As a trustee caring for the oldest lifeboat in the world I have no doubt that Greathead was the inventor of the first boat designed for the saving of lives at sea. Woodhave was certainly a contributor to the final design of Greathead who went on to build the first one. Lukin took out a patent some years prior but this was for a conversion and adaptation but not for the construction of a new vessel. Greathead was not a man to apply for patents as he was truly convinced his invention should be used for the benefit of seafarers in distress.
The Zetland sits in a small museum on the sea front at Redcar where she has had her home since October 7th 1802.Part of the National Historic Fleet she is in remarkable condition for her 210 years...In service and saving lives before Nelson's Trafalgar is only one of the Zetland's attributes.


----------



## chadburn (Jun 2, 2008)

It seem's to be a common factor in those day's that one man designed a boat or engine but did not Patent it and then shortly afterward's another man come's along design's something similiar Patent's it and is then credited with being "The First". The First Compression/Ignition engine is laid at Dr Diesel's door but he was not the first Inventor of it but he did Patent the principle unlike the chap who had one running 10yrs before.
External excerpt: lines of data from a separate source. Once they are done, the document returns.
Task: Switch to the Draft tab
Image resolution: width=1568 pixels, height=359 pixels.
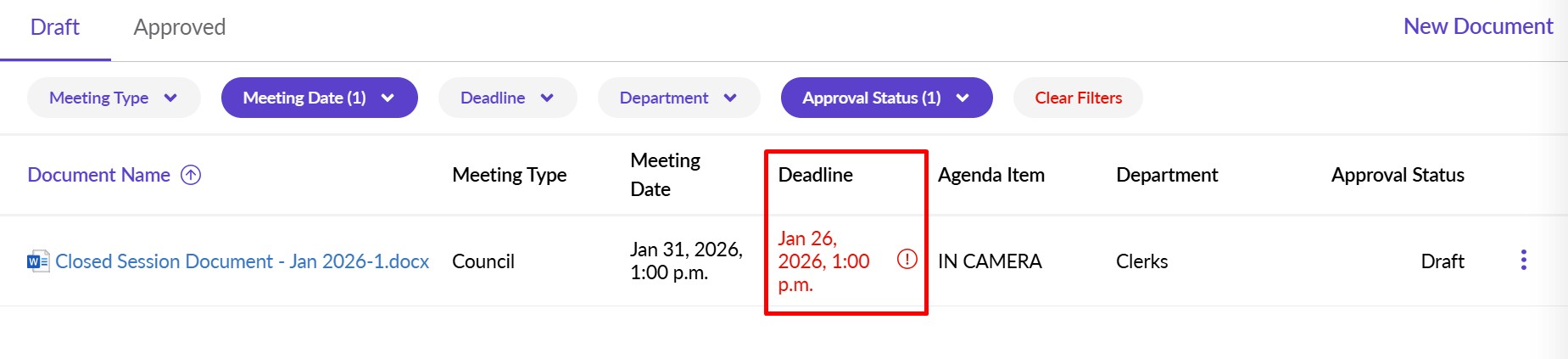Action: (55, 27)
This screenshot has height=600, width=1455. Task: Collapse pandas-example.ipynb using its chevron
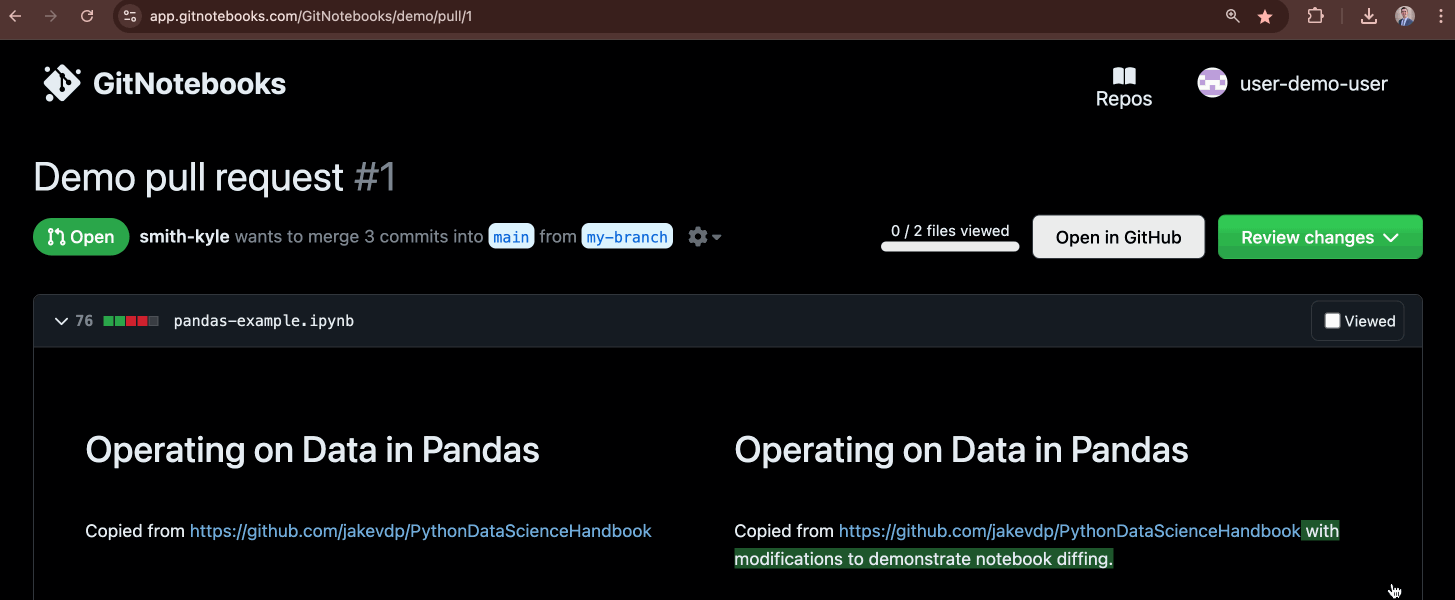[60, 320]

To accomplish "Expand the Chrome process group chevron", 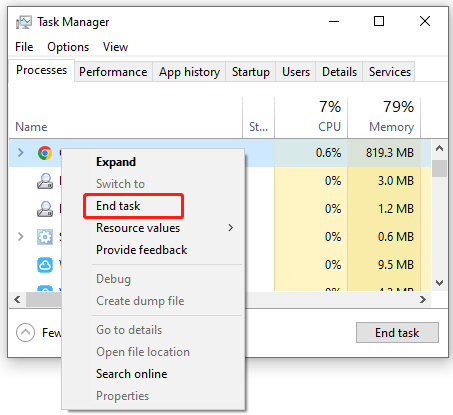I will click(x=21, y=153).
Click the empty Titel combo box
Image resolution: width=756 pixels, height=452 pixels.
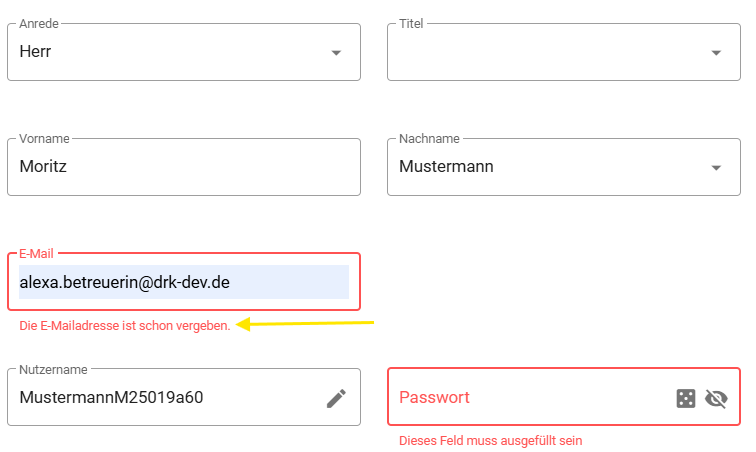coord(564,52)
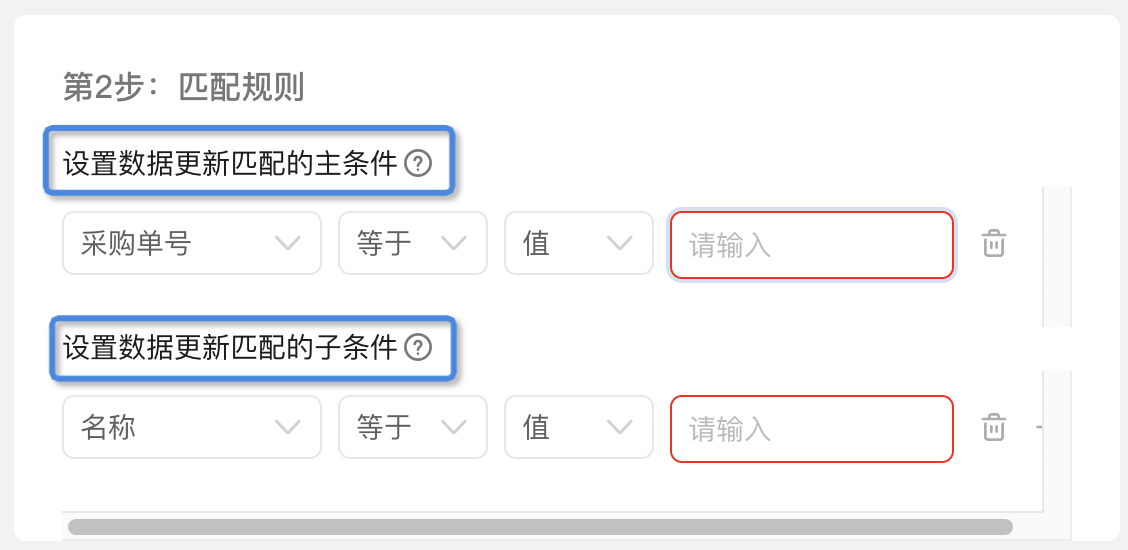Delete the 名称 condition row
The image size is (1128, 550).
tap(994, 428)
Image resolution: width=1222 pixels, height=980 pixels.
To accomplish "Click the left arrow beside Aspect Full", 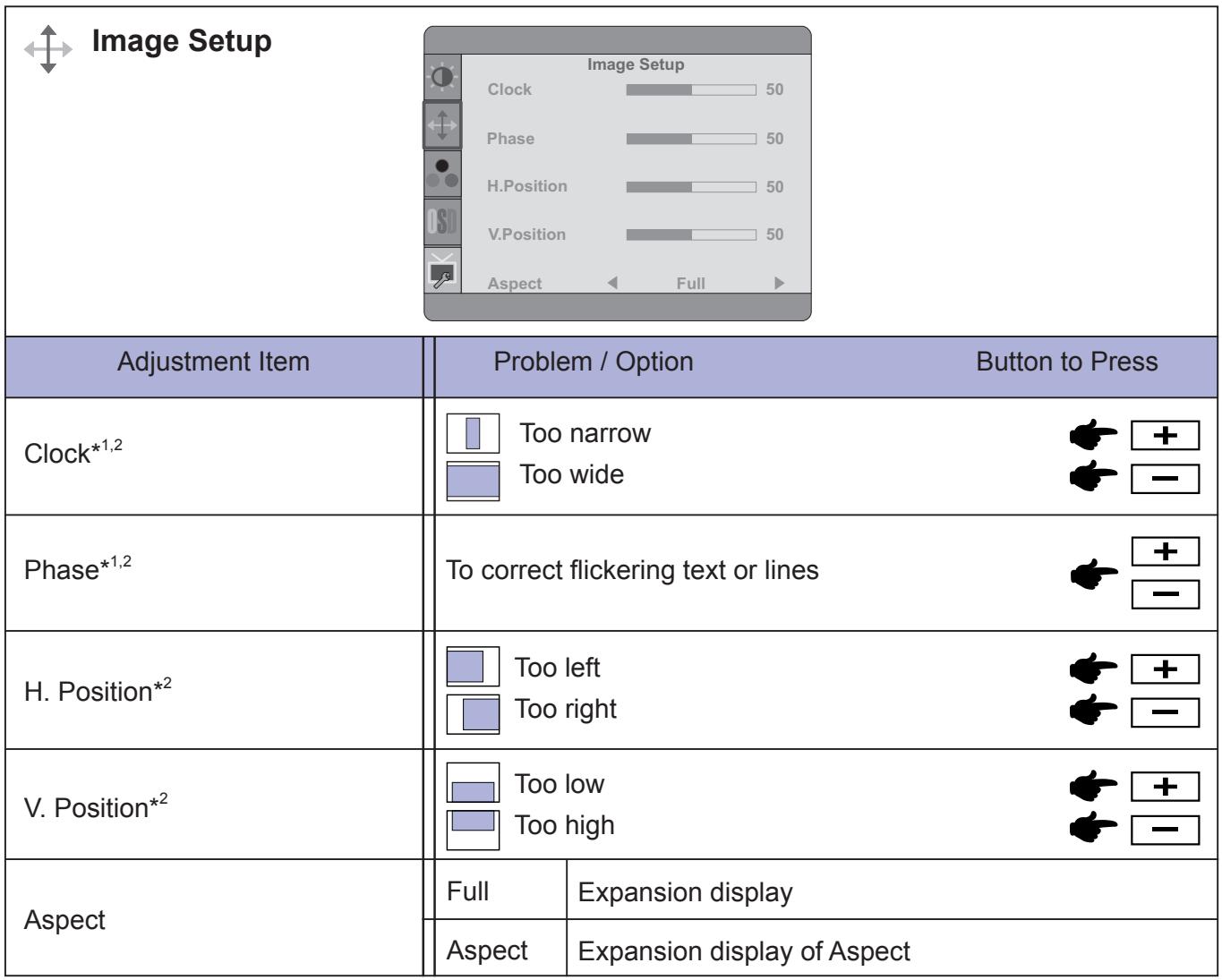I will [x=611, y=283].
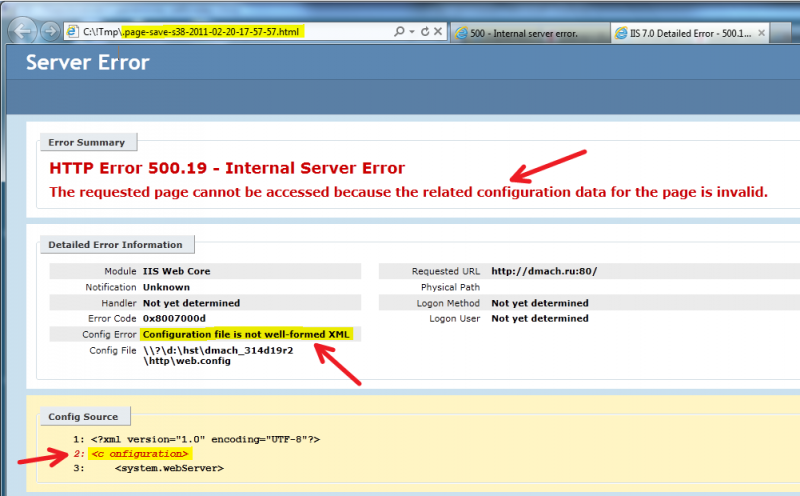Click the Detailed Error Information header
Image resolution: width=800 pixels, height=496 pixels.
(117, 245)
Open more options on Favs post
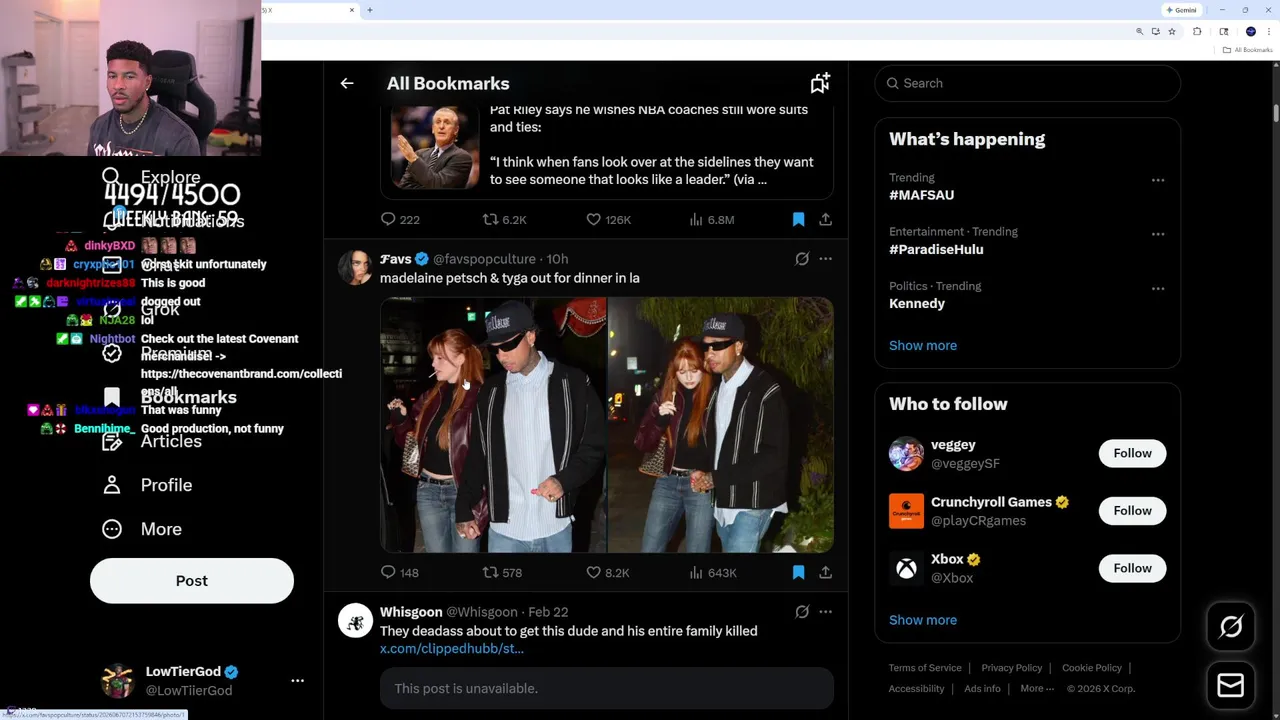The width and height of the screenshot is (1280, 720). tap(825, 259)
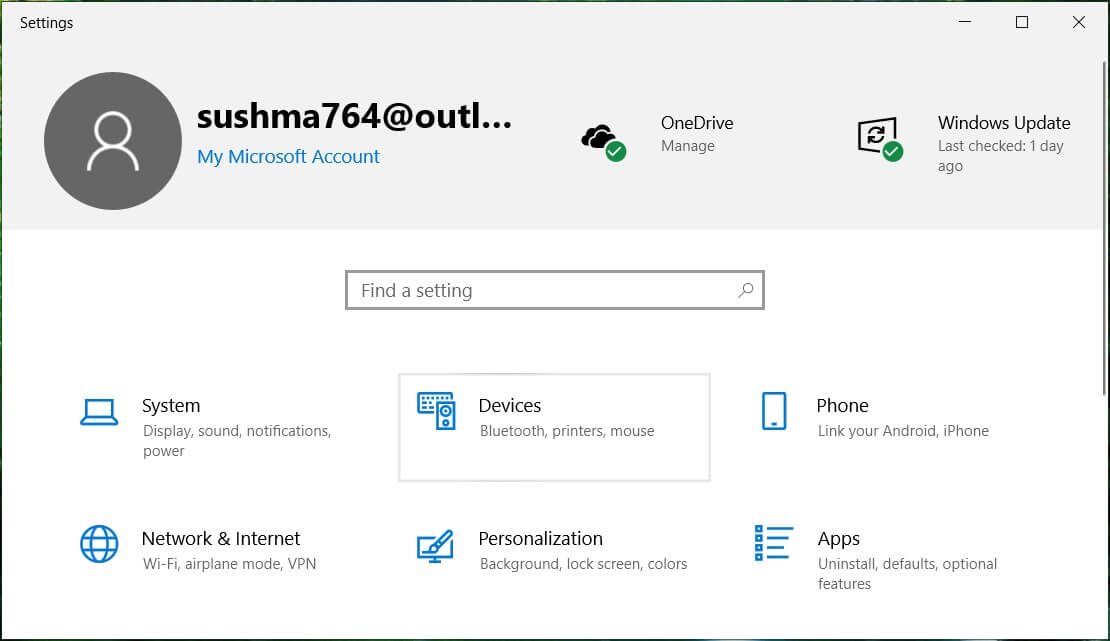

The Redcar Museum is a little treasure, I often take the Grandchildren there.


----------



## oldtimer1 (Oct 3, 2010)

*Zetland Lifeboat*

Chadburn. Nice to think we are doing a good job...We have improved the museum a bit more this season and in the near future we will be looking to have the Zetland professionally conserved. She is 95% sound but there is a bit of work to be done on her to make sure she lasts out another 210 years..


----------



## Nick Balls (Apr 5, 2008)

Again I can't stress to much that the basic generic design of such craft prior to any single person's 'Invention' was down to 'natural' boat development over a long period of time, coming from improvements to existing work boats. This is exactly how traditional boatbuilders work. He takes the 'norm' in his location and depending on what is required, looks at 'improving' it. Thus these light weight yet strong clinker built boats of double ended design can be seen all along the east coast of the UK in differing guises. The designs vary from Shetland(Yoles) in the North down to the Essex coast ('Peter Boats') in the south. All of which can be launched off an open beach. The question of what constitutes the term 'Lifeboat' could also said to be in question. Some communities using work boats off open beaches have a very long tradition of pilotage,salvage and lifesaving. The East Coast 'Beach Companies' being very good examples. Its no coincidence that one of the very few modern independent lifeboats is at Caister where the tradition goes back well into the eighteenth century. Thus rather that the concept of the 'lifeboat' being 'invented' it simply evolved as a necessary part of the way of life. In the early days of the RLNI the arrangements included the crew being able to claim salvage, 
The boat at Cromer having only the required number of lifejackets, which lead to a fight as to who would go! 
I'm sure that 'Oldtimer' is correct about the Zetland (Even the name tells you something!) but, having a great interest in this subject it has to be said that evolving boat design are a far more plausible explanation as to the true nature of lifeboat designs.


----------



## oldtimer1 (Oct 3, 2010)

Nick. You are right the name Zetland was taken from Shetland. Lord Dundas who's family were ship owners and principle landowners of the Islands.. Due to the loss of one of their ships off Redcar they decided, with the help of the Redcar folk, to purchase a boat from Henry Greathead. A presentation by Greathead on the quayside at Whitby in July of 1802 was well attended and resulted in Whitby and Redcar placing their orders. Whitby's was delivered in the September and ours a month later.
Due to the Dundas family's financial support for the parents of Queen Victoria, The new title of Zetland was created..At that time the locals just called the boat 'Lifeboat' but the new title was enough for the people to re-christen the boat in honour of the new Lord of the Manor.
The present Marquess of Zetland is still our Patron.


----------